1571: Once again the Turkish fleet, this time under admiral Lutsali Pasha, pillaged the island, slaughtering the remaining inhabitants and laying waste to everything they encountered. Any inhabitants lucky enough to escape resettled on the neighbouring islands.
1797: After 411 years of occupation, the Venetians surrendered the Ionian Islands to the Republican French who remained there until 1799, when the Russians and Turks occupied Corfu.
1800: Under the Constition that was formed, the Ionian Islands were declared a Republic under the dominion of the Sultan and with the protection of Russia.
1807: Under the Treaty of Tilsit the Ionian Islands were granted to Napoleon's Imperial French. The English blockade brought starvation to the island and as a result the inhabitants of Paxos revolted in May of 1810, gained power from the French and raised the English flag. The French invaded once again and punished the revolutionaries severely.
1814: The English army, under Major Theodore Kolokotronis, landed in the area of Plani near Lakka and conquered the fort of Agios Nikolaos in Gaios without resistance.
1817: The English granted a constitution to the Ionian Islands, which become know as the Republic of the Ionian Islands under English protection and with the first English Governor, Metland.
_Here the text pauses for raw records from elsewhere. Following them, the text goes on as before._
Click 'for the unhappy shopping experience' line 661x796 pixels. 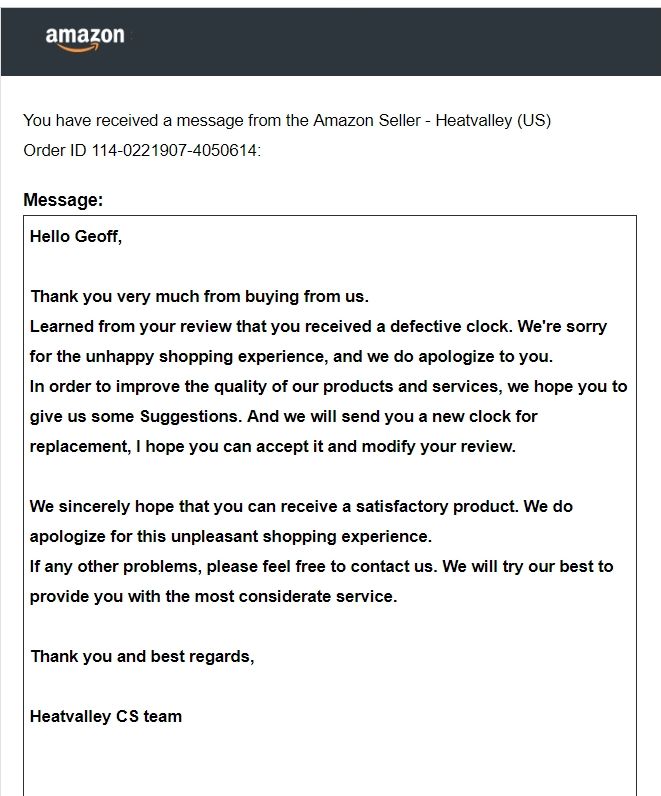(291, 356)
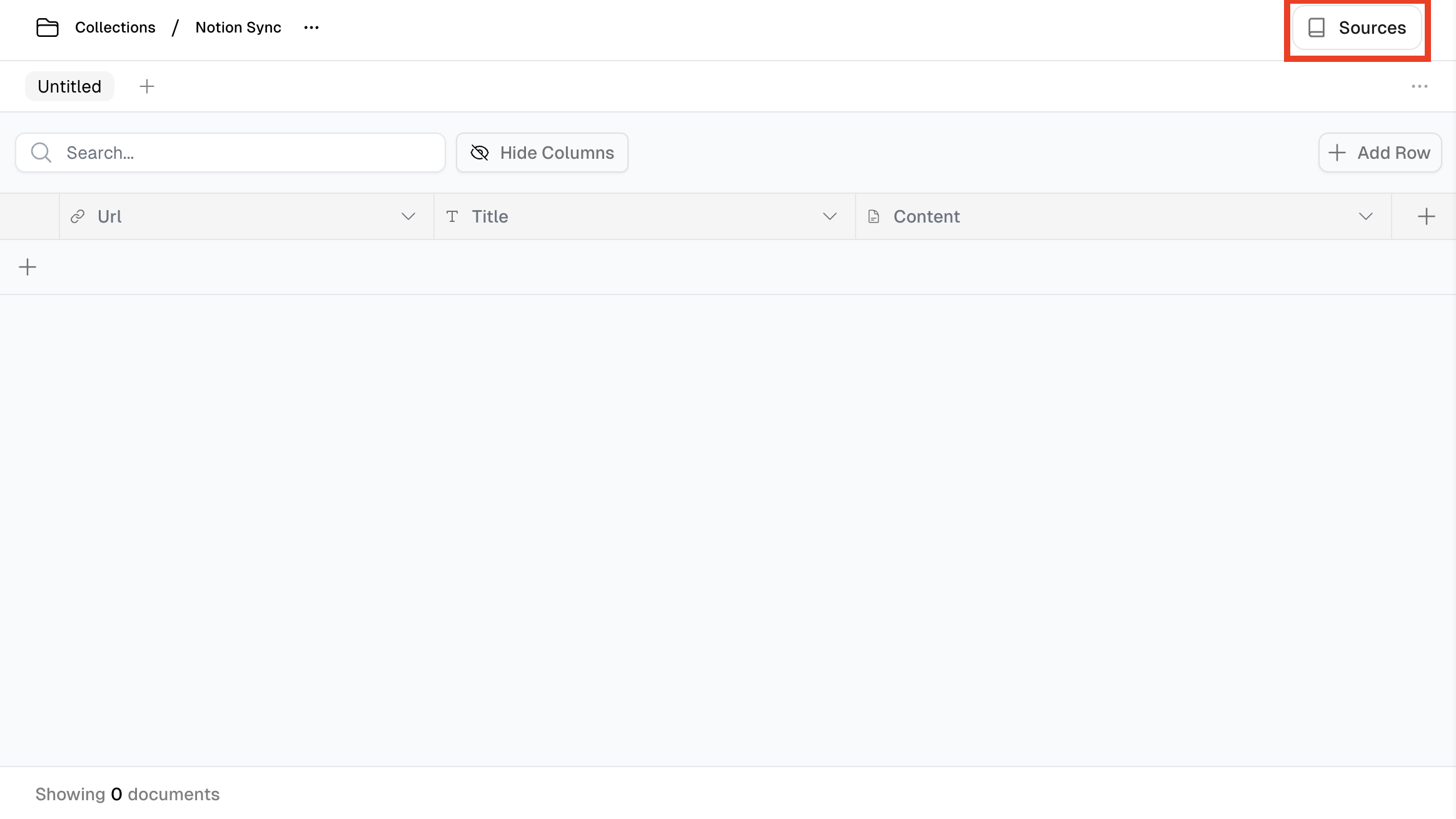Expand the Title column dropdown chevron
Screen dimensions: 1456x819
(x=830, y=216)
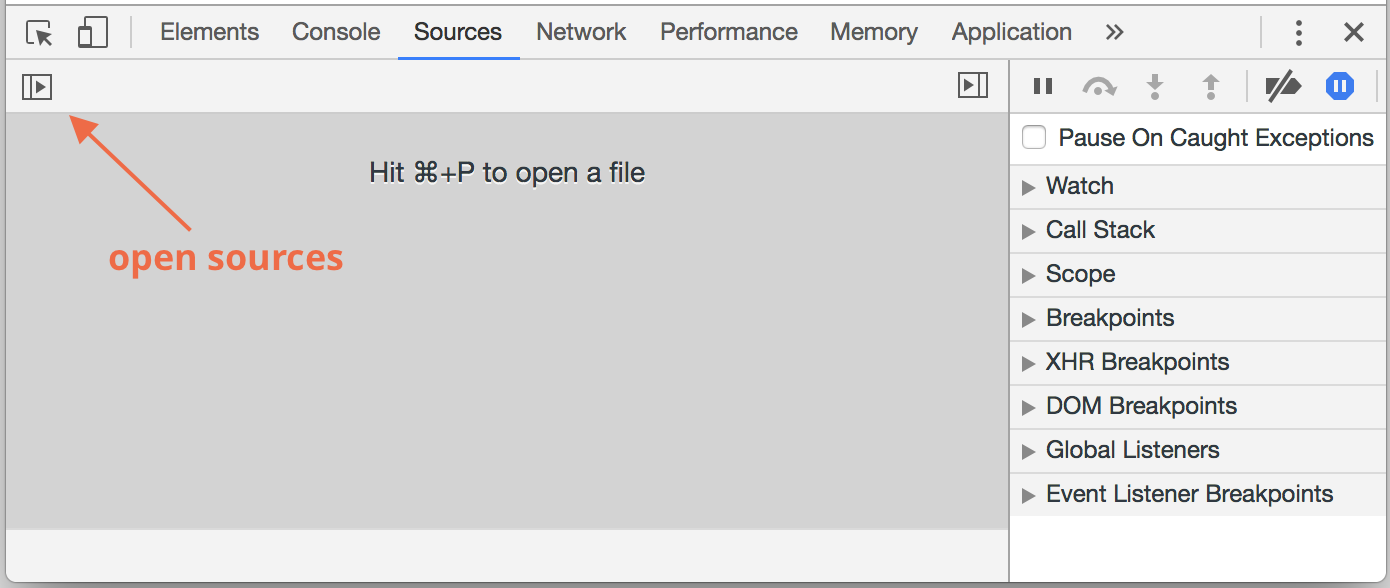Hide the debugger sidebar panel icon
This screenshot has width=1390, height=588.
pyautogui.click(x=973, y=86)
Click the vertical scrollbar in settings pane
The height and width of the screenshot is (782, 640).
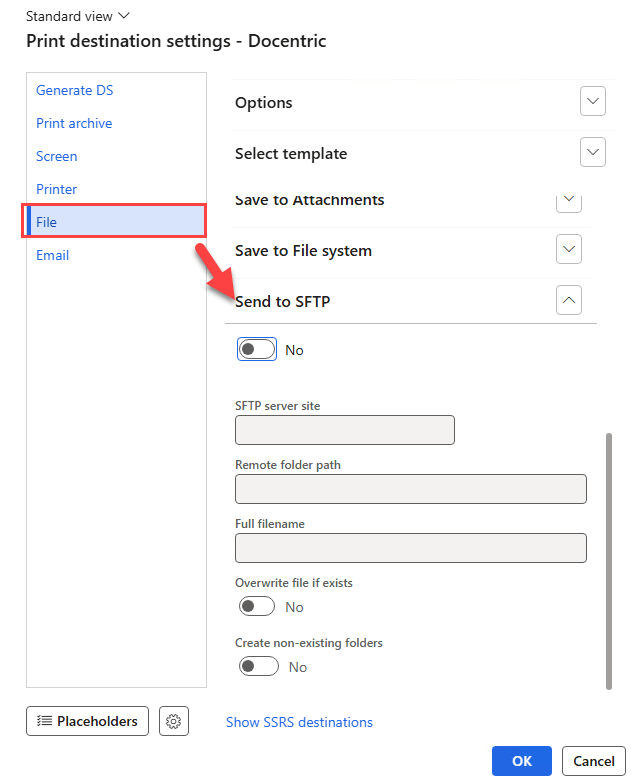click(609, 560)

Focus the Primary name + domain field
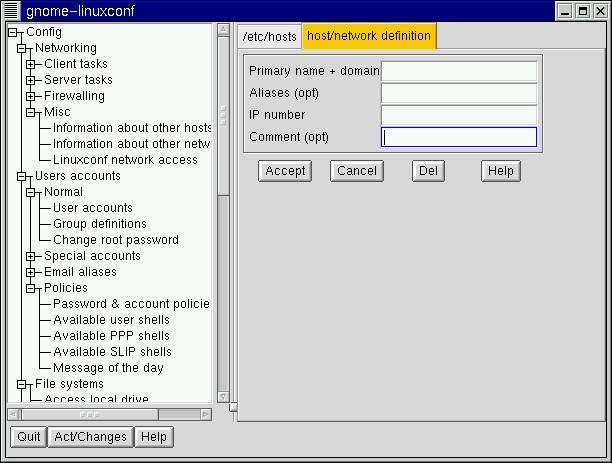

1821: Although its status as a protectorate strictly forbade involvement, the inhabitants of Paxos took part in the Greek Revolution and offered their services to the struggle for freedom. At the top of the list of heroes is the name of Georgios Anemogiannis, captain of a fire ship who gave his life to the cause at the age of 23 at Nafpakto (Lepanto).
1864: The flame of unification with Greece, which had for long been slowly burning, spread to Paxos as well. The parliamentarians from Paxos, Ioannis Vellianitis and Dimitris Makris, voted for unification in the Ionian Parliament on the May 21, 1864.
1912-13: The inhabitants of Paxos offered their lives once again during the Balkan Wars as well as during the Asia Minor campaign and catastrophe of 1922. They welcomed all refugees driven to their shores with open arms and incorporated them into the local community.1923: The Italians land in Corfu and Paxos for one month as retaliation by Mussolini for the assassination of the Italian general.
1940-41: The blood tax continues during the Greek-Italian War and the German occupation, finally ending with the tragic civil war. During the difficult years of the occupation the inhabitants of Paxos made their living from the olive oil trade. Most dealers crossed over to the shores of Epirus in their rowing-boats by night to exchang their oil for wheat, maize and barley.